- Exercise aim: Copy the text of each of the entries below word for word, and leave the pictures out of your copy.

- Records supplied:
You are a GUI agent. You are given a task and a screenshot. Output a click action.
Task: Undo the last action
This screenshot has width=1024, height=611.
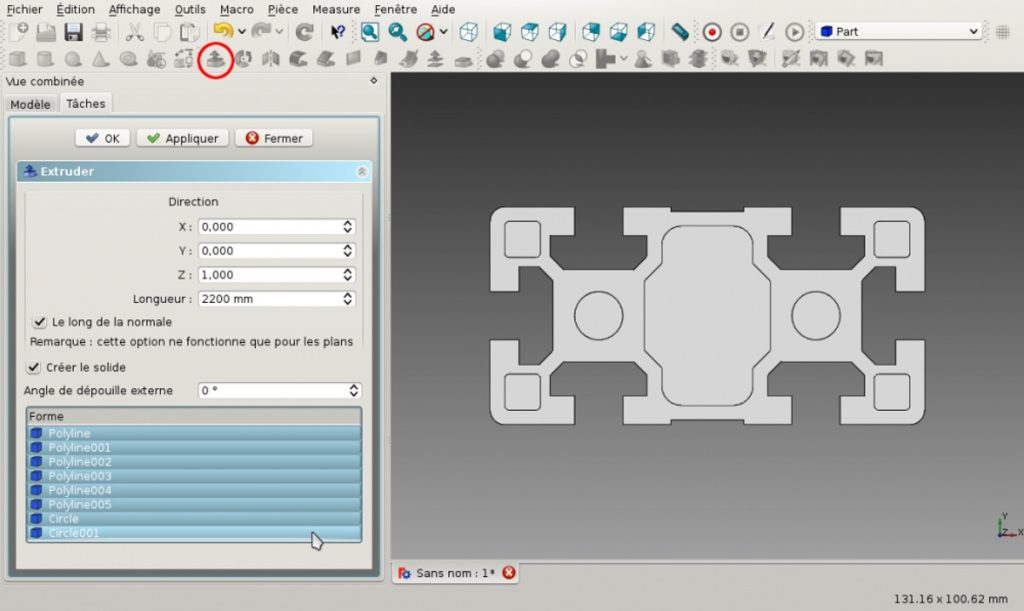point(221,31)
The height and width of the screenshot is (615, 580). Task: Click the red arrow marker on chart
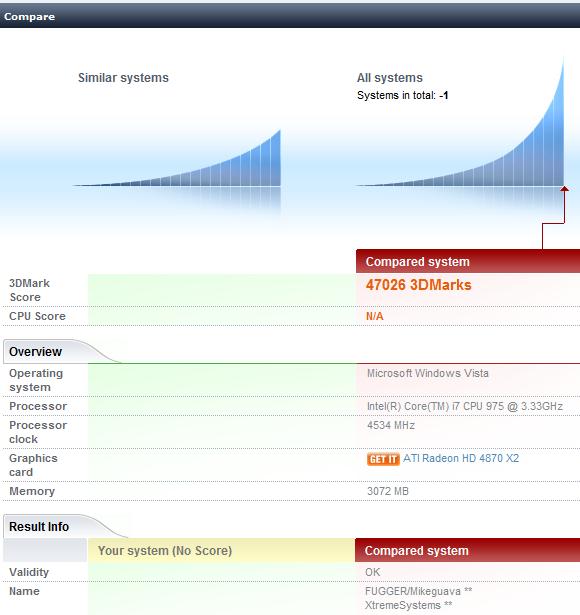tap(564, 189)
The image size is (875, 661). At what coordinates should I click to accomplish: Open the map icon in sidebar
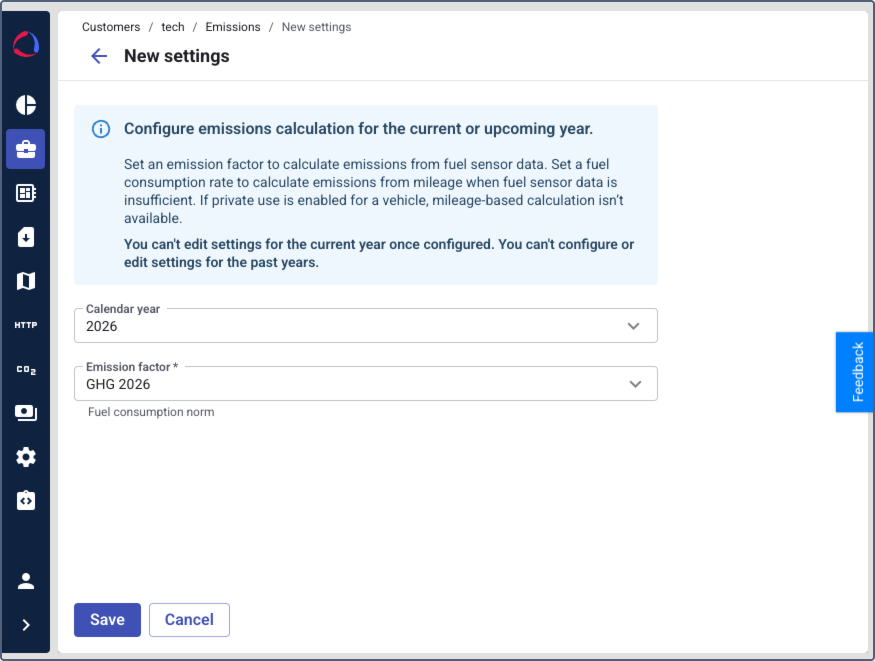click(26, 281)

- The result:
You are a GUI agent. You are given a task and a screenshot. Output a click action.
Task: Undo the last action
This screenshot has width=1024, height=611.
point(221,31)
The height and width of the screenshot is (615, 580). Task: Click the red arrow marker on chart
tap(564, 189)
The image size is (875, 661). At what coordinates should I click to accomplish: Open the map icon in sidebar
click(26, 281)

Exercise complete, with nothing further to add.